==== DATA

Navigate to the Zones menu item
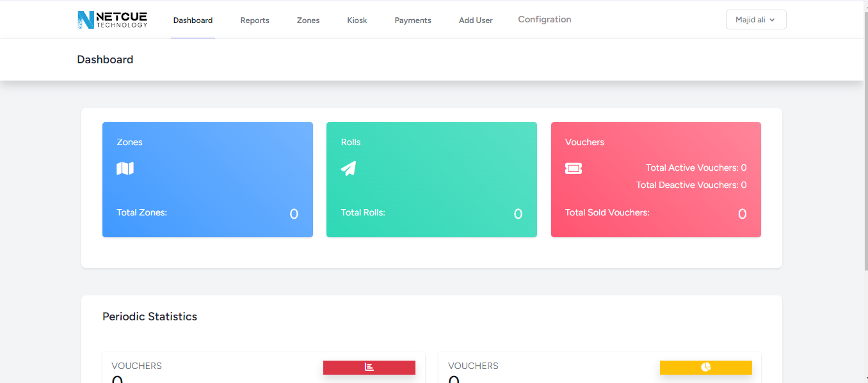This screenshot has height=383, width=868. point(308,20)
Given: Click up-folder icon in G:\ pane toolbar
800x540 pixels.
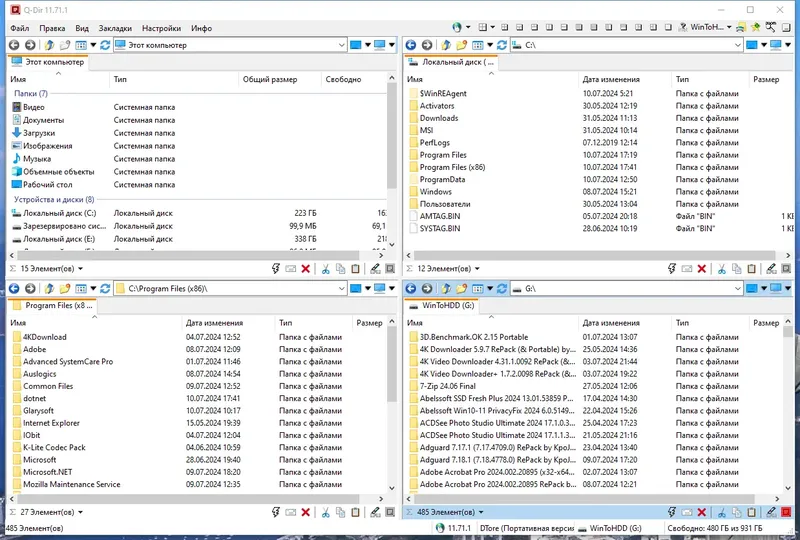Looking at the screenshot, I should (445, 288).
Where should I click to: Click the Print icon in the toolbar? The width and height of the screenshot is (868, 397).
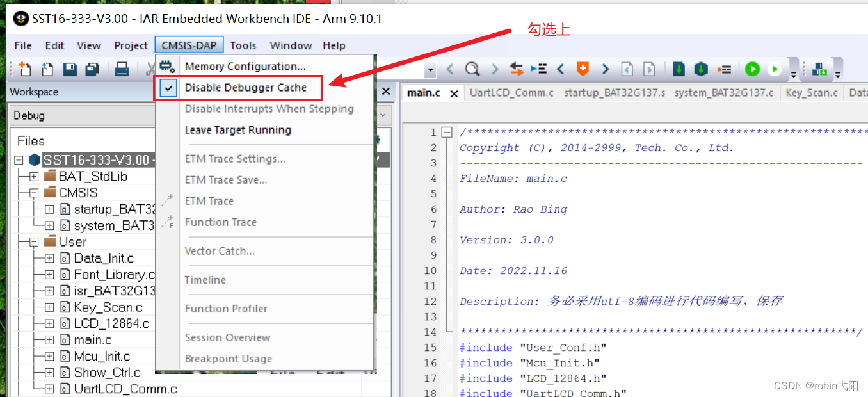coord(122,69)
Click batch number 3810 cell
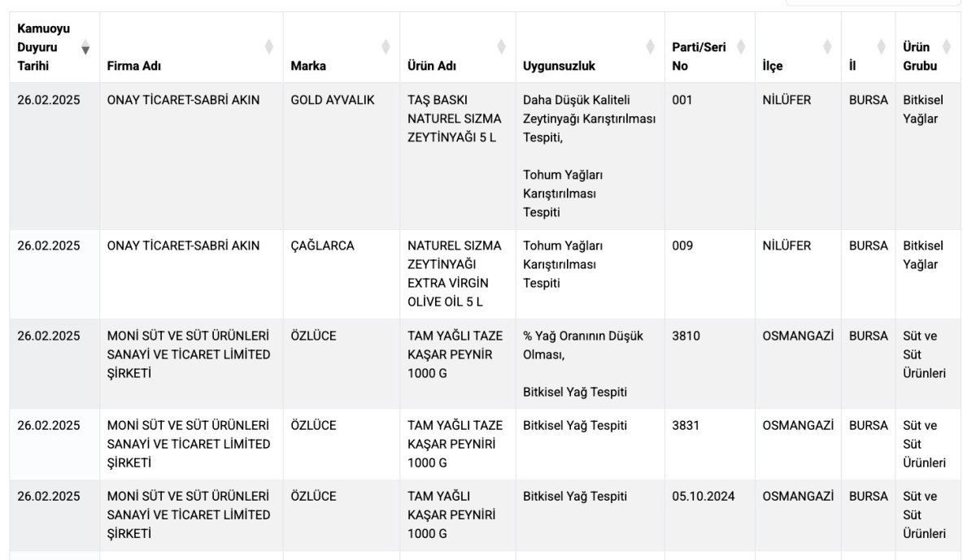Viewport: 976px width, 560px height. [x=686, y=336]
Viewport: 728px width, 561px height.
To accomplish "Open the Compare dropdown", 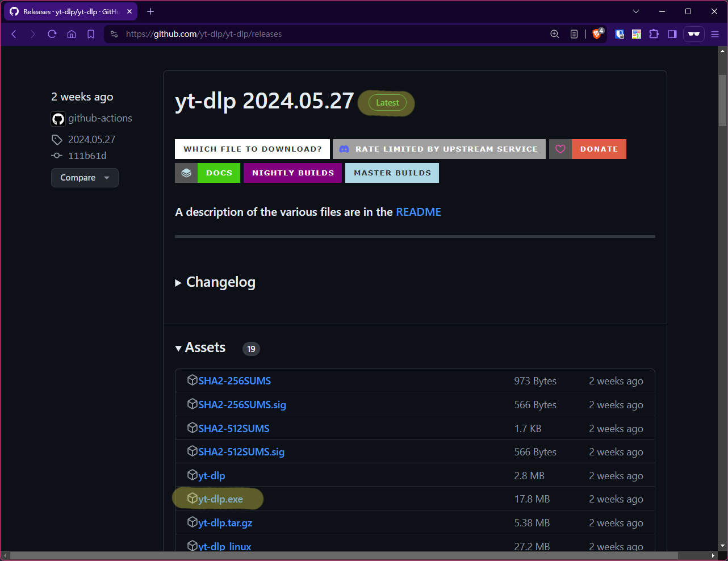I will (x=85, y=178).
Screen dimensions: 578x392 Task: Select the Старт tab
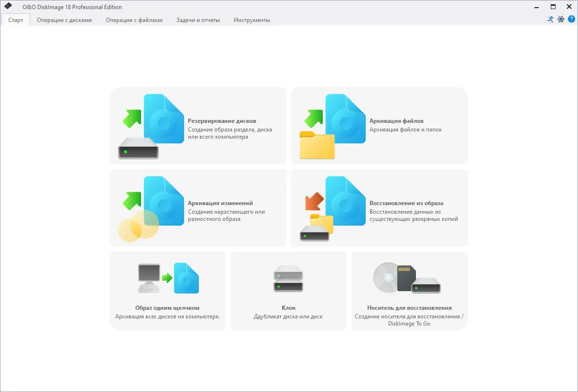[15, 20]
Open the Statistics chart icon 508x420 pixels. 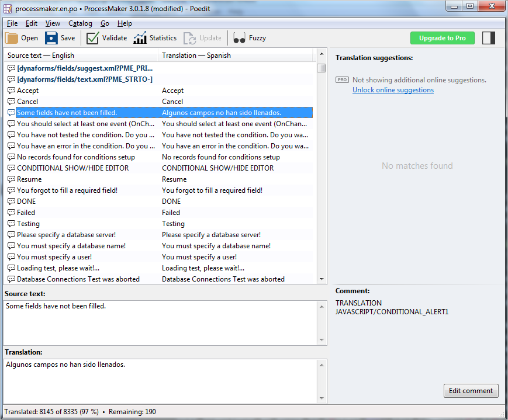140,38
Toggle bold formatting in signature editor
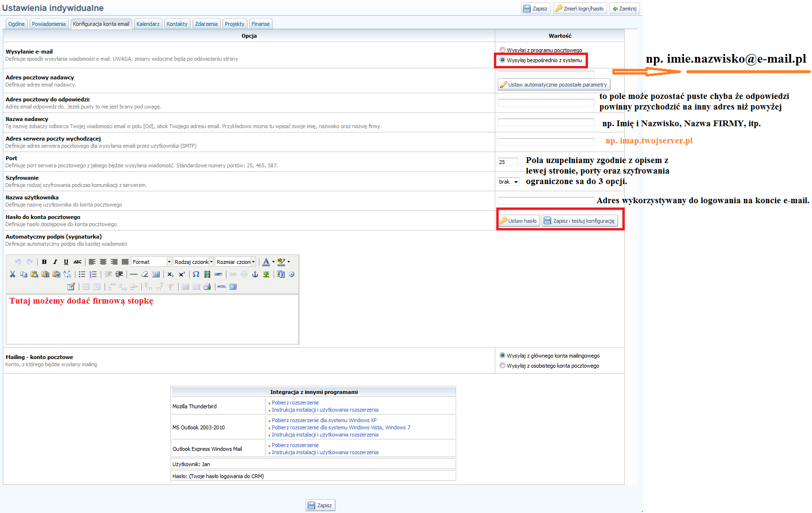The image size is (812, 513). tap(44, 262)
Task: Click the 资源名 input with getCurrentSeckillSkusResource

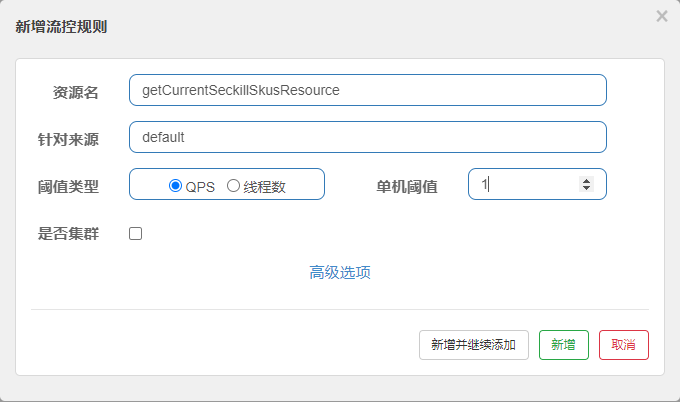Action: tap(368, 90)
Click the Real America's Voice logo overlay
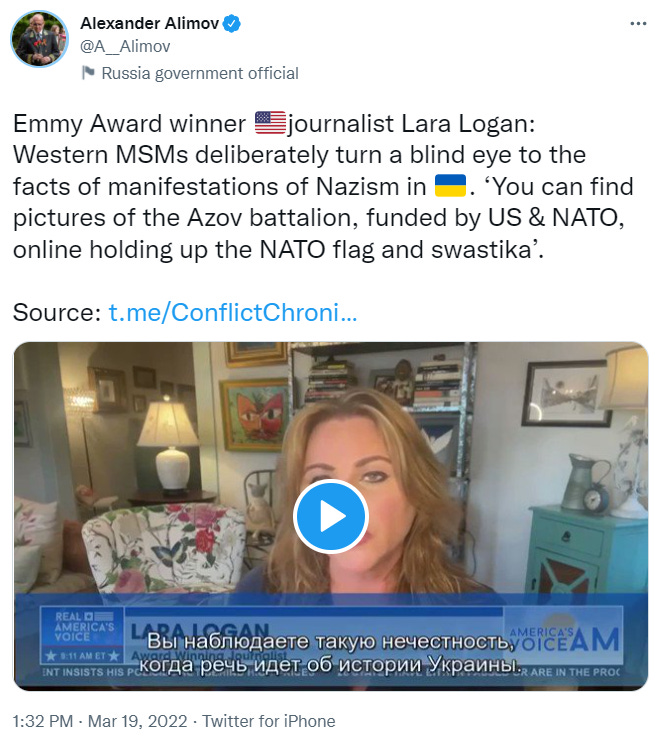 [82, 635]
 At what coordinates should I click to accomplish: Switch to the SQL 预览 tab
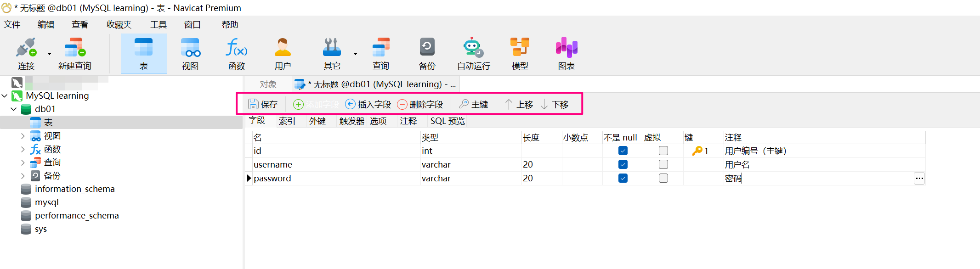(447, 121)
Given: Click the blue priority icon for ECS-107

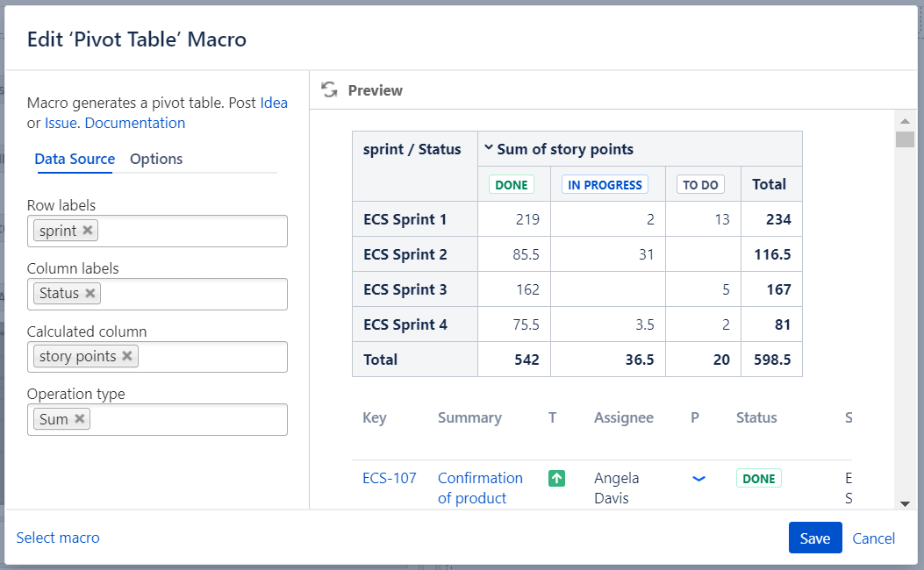Looking at the screenshot, I should 698,478.
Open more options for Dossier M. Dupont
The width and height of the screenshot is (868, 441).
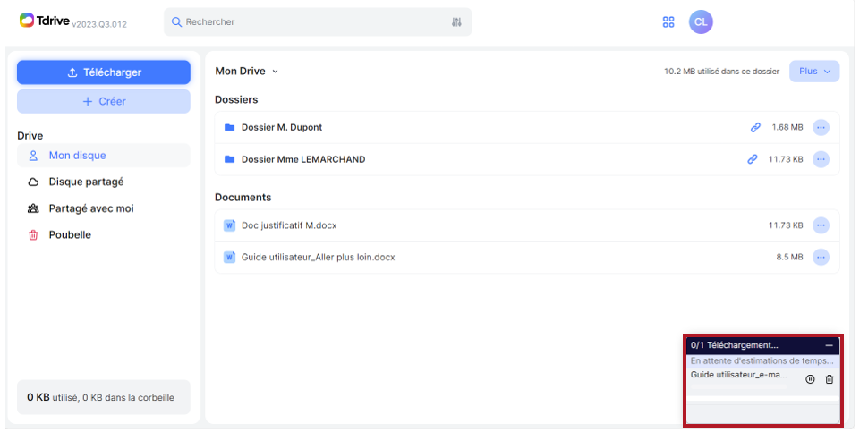821,127
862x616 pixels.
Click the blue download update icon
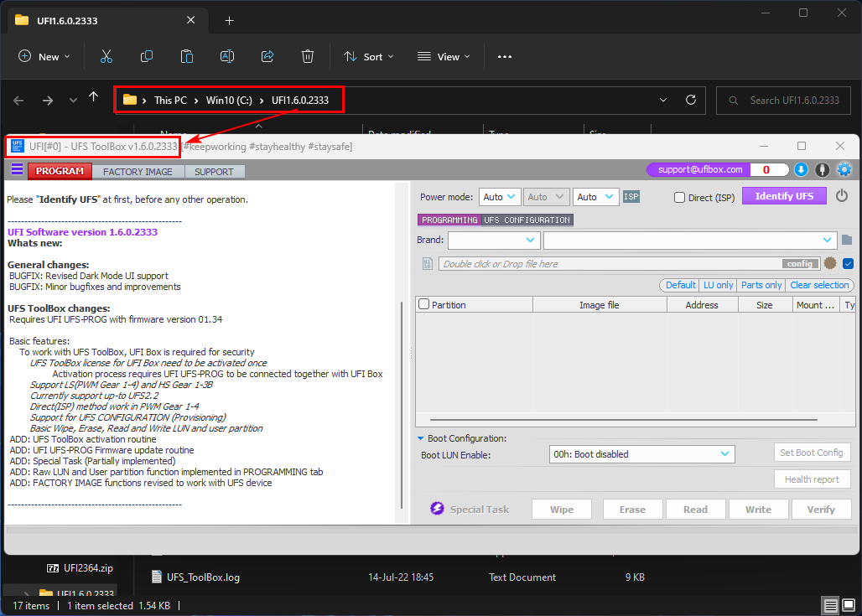[801, 169]
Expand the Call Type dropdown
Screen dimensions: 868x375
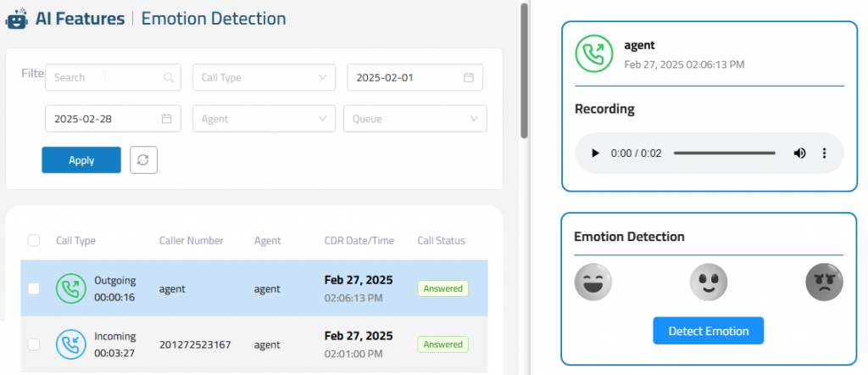coord(264,77)
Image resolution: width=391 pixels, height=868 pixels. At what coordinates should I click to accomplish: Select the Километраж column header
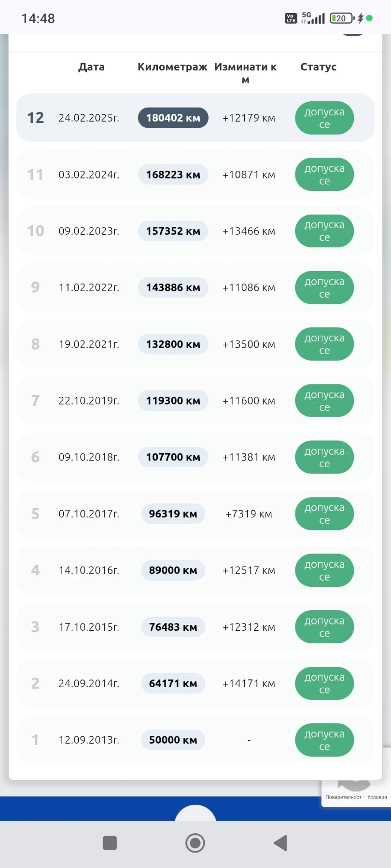coord(172,67)
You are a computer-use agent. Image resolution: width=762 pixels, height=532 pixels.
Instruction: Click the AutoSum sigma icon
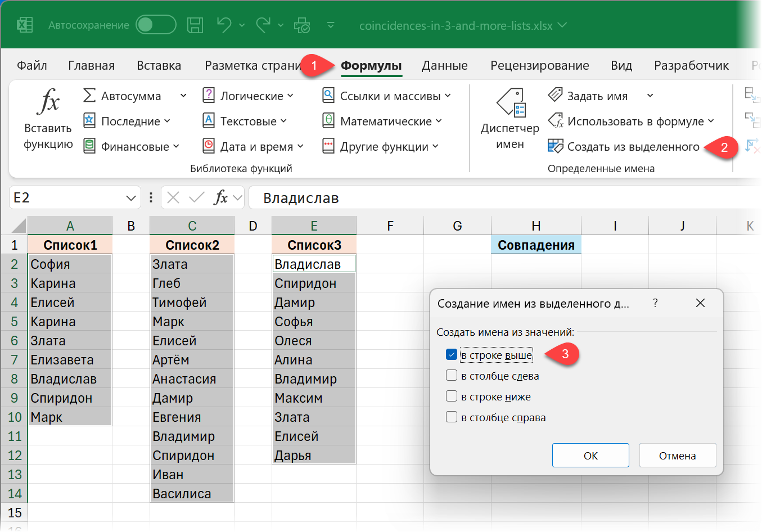tap(89, 96)
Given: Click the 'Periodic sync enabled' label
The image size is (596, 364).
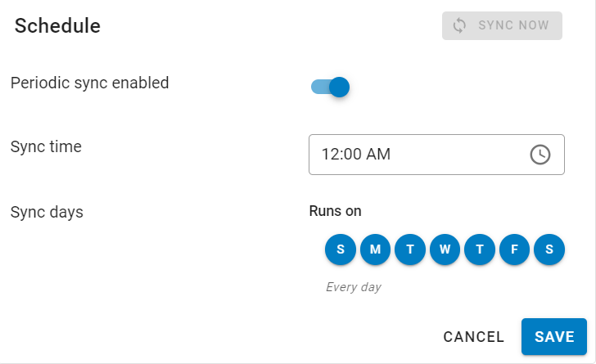Looking at the screenshot, I should [89, 83].
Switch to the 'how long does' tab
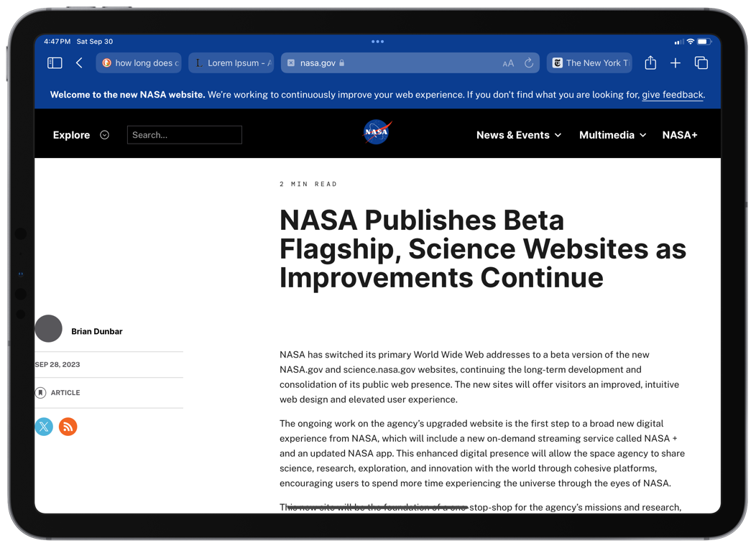The image size is (756, 548). (139, 63)
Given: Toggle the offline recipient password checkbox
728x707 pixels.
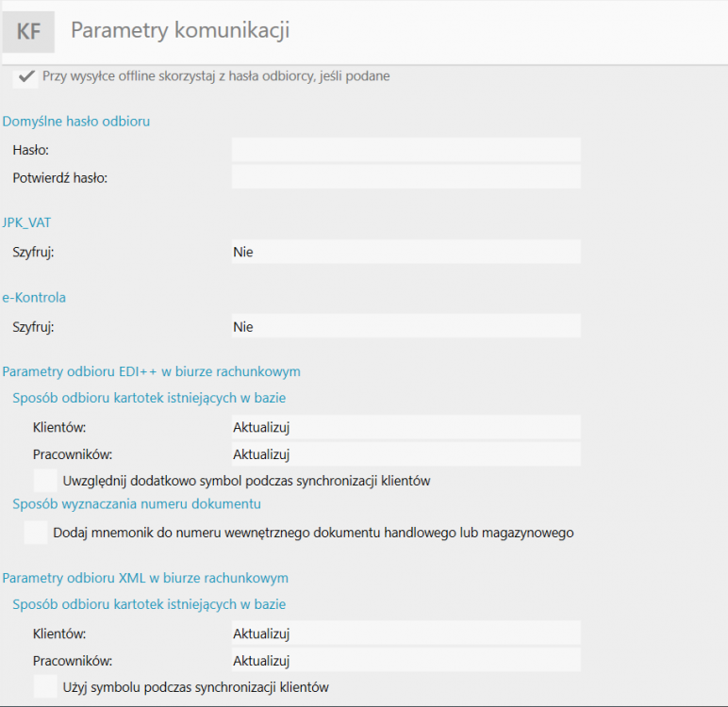Looking at the screenshot, I should (25, 76).
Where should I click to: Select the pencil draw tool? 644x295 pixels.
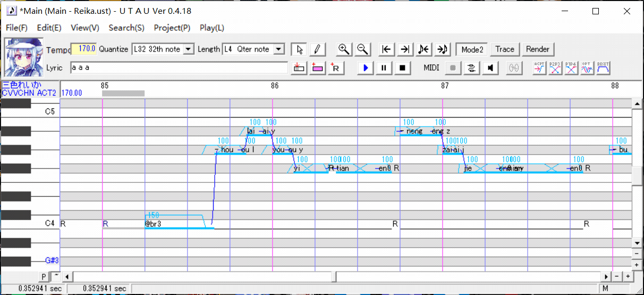tap(317, 49)
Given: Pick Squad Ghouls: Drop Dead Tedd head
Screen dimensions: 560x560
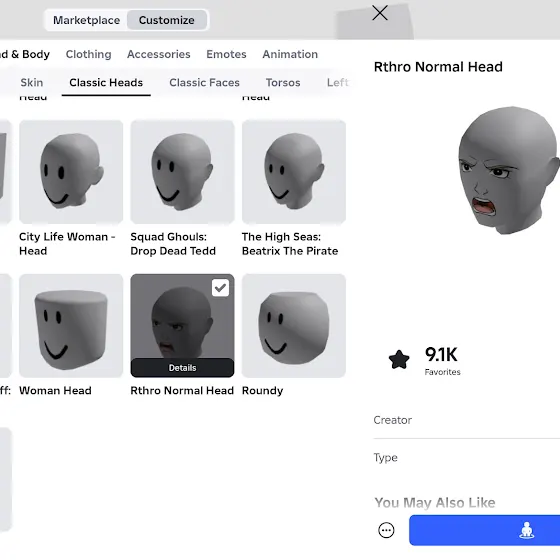Looking at the screenshot, I should pyautogui.click(x=182, y=172).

========

■ **PROBLEM TO WORK ON**:
Where a line contains "Toggle bold formatting in signature editor", begin there and transcribe every line through the last one of the records above, exactly and with no pictures.

■ **RESULT OF THE EXERCISE**:
Toggle bold formatting in signature editor
The image size is (812, 513). tap(44, 262)
Task: Click the 资源名 input with getCurrentSeckillSkusResource

Action: tap(368, 90)
Click the Real America's Voice logo overlay
 [82, 635]
 At what coordinates should I click to accomplish: Switch to the SQL 预览 tab
(447, 121)
Given: Click the blue priority icon for ECS-107

Looking at the screenshot, I should 698,478.
Open more options for Dossier M. Dupont
The width and height of the screenshot is (868, 441).
821,127
862x616 pixels.
Click the blue download update icon
[801, 169]
Expand the Call Type dropdown
Screen dimensions: 868x375
coord(264,77)
Image resolution: width=391 pixels, height=868 pixels. At what coordinates should I click to accomplish: Select the Километраж column header
coord(172,67)
You are a computer-use agent. Image resolution: width=762 pixels, height=532 pixels.
Instruction: Click the AutoSum sigma icon
tap(89, 96)
Given: Click the 'Periodic sync enabled' label
The image size is (596, 364).
Looking at the screenshot, I should [89, 83].
Switch to the 'how long does' tab
The image size is (756, 548). (139, 63)
Given: Toggle the offline recipient password checkbox
728x707 pixels.
Looking at the screenshot, I should (25, 76).
Where should I click to: Select the pencil draw tool? 644x295 pixels.
tap(317, 49)
Given: Pick Squad Ghouls: Drop Dead Tedd head
Screen dimensions: 560x560
Looking at the screenshot, I should pyautogui.click(x=182, y=172).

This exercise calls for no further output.